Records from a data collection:
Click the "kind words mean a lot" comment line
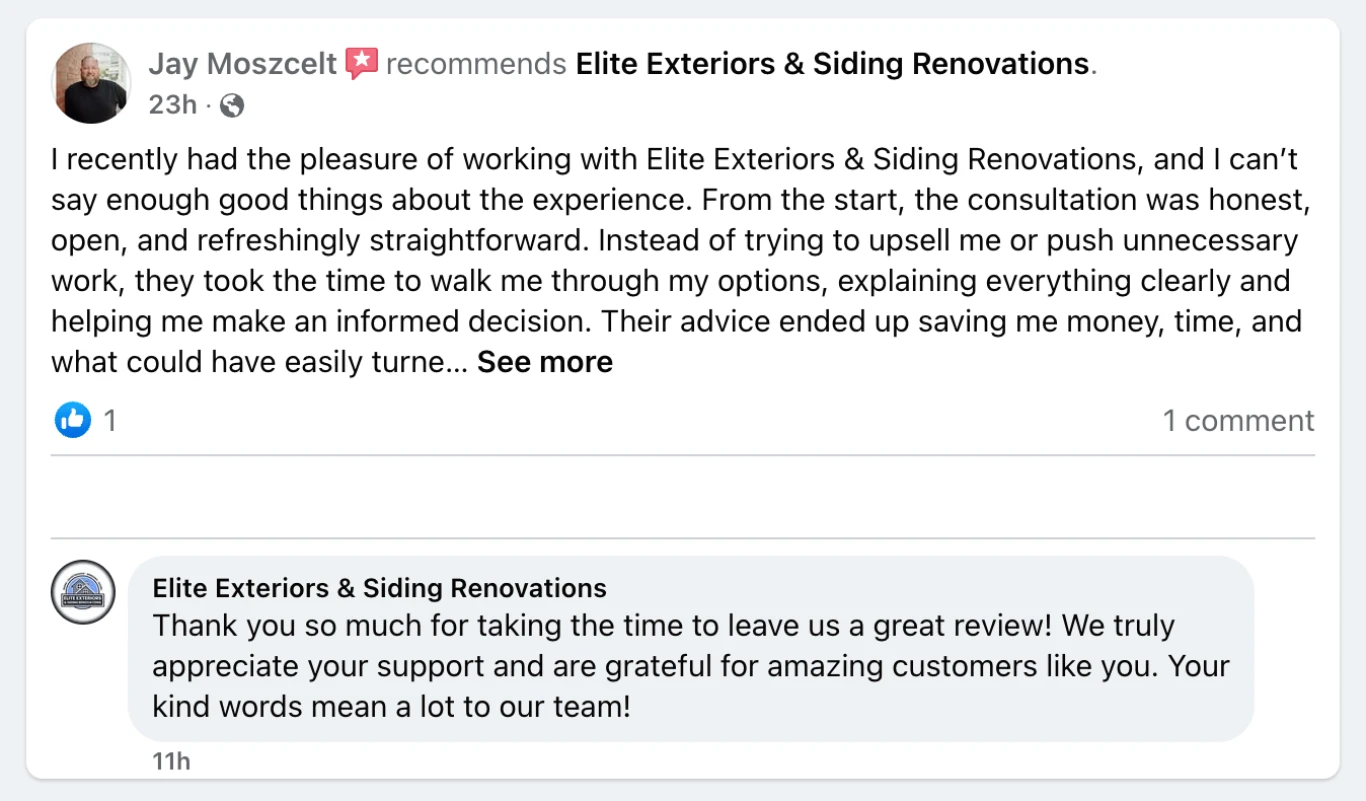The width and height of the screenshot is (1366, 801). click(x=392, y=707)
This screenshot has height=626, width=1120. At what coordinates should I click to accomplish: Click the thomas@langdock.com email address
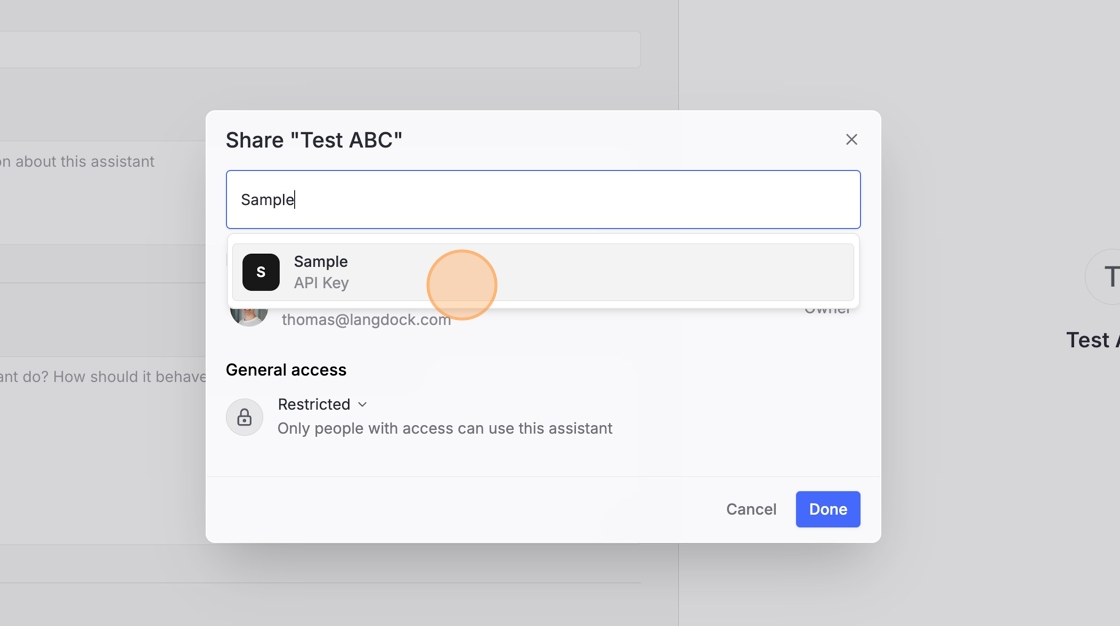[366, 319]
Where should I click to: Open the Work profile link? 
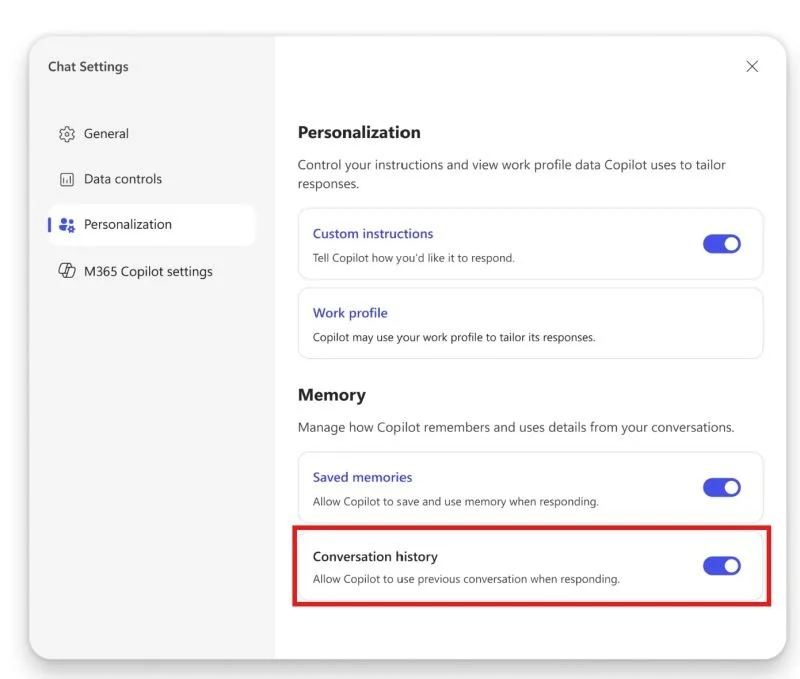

*Task requirements*:
All lines from the one containing "This screenshot has" through the final line of the entries above must be restated word for word, pictures excluded.

*Expected answer*:
This screenshot has height=626, width=1120. At what coordinates should I click to accomplish: Click the thomas@langdock.com email address
[366, 319]
Where should I click to: Open the Work profile link? 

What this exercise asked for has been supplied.